*** Opening of SUPPLIED DATA ***

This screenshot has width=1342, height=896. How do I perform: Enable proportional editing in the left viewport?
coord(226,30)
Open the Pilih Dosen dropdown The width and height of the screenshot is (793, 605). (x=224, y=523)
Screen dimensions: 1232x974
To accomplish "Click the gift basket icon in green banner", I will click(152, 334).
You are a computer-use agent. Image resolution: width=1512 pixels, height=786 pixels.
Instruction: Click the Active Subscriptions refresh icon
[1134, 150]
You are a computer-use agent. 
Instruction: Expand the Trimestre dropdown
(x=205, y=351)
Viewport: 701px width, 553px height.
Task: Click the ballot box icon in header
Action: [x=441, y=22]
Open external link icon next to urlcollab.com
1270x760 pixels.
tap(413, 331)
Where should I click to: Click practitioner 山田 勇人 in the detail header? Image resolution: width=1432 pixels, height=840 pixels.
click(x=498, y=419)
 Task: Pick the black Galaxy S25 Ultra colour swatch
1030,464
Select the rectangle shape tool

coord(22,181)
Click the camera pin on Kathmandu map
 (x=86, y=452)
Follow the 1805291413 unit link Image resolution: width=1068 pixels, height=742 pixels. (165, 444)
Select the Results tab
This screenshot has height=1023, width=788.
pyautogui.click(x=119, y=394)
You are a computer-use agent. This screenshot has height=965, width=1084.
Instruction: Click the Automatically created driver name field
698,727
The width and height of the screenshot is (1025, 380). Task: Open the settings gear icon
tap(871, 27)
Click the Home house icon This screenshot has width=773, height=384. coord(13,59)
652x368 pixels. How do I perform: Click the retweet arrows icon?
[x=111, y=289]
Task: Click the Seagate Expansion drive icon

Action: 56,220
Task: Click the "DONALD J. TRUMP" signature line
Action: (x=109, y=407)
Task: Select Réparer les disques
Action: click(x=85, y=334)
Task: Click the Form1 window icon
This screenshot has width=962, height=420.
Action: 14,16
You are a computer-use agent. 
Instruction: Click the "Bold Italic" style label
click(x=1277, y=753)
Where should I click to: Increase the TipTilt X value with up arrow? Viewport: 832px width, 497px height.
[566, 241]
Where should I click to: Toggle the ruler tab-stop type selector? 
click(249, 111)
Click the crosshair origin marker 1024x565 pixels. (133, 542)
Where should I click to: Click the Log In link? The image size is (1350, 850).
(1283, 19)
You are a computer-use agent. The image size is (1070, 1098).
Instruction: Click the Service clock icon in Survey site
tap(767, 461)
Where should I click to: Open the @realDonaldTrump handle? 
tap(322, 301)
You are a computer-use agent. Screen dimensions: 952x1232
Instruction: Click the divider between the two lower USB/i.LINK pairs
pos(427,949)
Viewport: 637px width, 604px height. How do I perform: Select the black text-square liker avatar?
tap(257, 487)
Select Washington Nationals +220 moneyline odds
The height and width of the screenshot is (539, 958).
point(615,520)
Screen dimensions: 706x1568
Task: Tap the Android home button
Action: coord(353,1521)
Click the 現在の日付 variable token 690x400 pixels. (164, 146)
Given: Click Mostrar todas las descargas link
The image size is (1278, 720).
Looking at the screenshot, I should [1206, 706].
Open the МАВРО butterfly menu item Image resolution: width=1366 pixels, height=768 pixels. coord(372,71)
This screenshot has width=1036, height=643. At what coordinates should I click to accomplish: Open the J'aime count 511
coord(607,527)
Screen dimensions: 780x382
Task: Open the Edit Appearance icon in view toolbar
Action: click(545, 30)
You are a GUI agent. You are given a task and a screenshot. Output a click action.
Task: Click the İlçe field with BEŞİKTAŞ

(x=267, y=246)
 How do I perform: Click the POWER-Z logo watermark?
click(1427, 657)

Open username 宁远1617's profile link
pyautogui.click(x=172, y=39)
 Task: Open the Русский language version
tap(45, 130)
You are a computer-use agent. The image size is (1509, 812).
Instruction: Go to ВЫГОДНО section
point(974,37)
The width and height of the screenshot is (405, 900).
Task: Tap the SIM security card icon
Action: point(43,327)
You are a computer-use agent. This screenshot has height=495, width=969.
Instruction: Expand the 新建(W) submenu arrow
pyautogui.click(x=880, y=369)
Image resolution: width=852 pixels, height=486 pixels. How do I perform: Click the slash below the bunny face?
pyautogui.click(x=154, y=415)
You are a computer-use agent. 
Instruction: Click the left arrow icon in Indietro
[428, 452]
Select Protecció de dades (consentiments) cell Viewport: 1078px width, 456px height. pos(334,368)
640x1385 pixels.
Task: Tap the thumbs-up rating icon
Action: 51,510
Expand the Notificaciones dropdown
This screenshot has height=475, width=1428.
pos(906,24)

*** Close of SUPPLIED DATA ***

Please return only the lines above, starting at the line that has "Follow the 1805291413" and ending at the line that has "Click the Home", keeping both and leaving each one unchanged.

Follow the 1805291413 unit link Image resolution: width=1068 pixels, height=742 pixels. (165, 444)
Select the Results tab
This screenshot has height=1023, width=788.
pyautogui.click(x=119, y=394)
You are a computer-use agent. This screenshot has height=965, width=1084.
Instruction: Click the Automatically created driver name field
698,727
The width and height of the screenshot is (1025, 380). Task: Open the settings gear icon
tap(871, 27)
Click the Home house icon This screenshot has width=773, height=384. coord(13,59)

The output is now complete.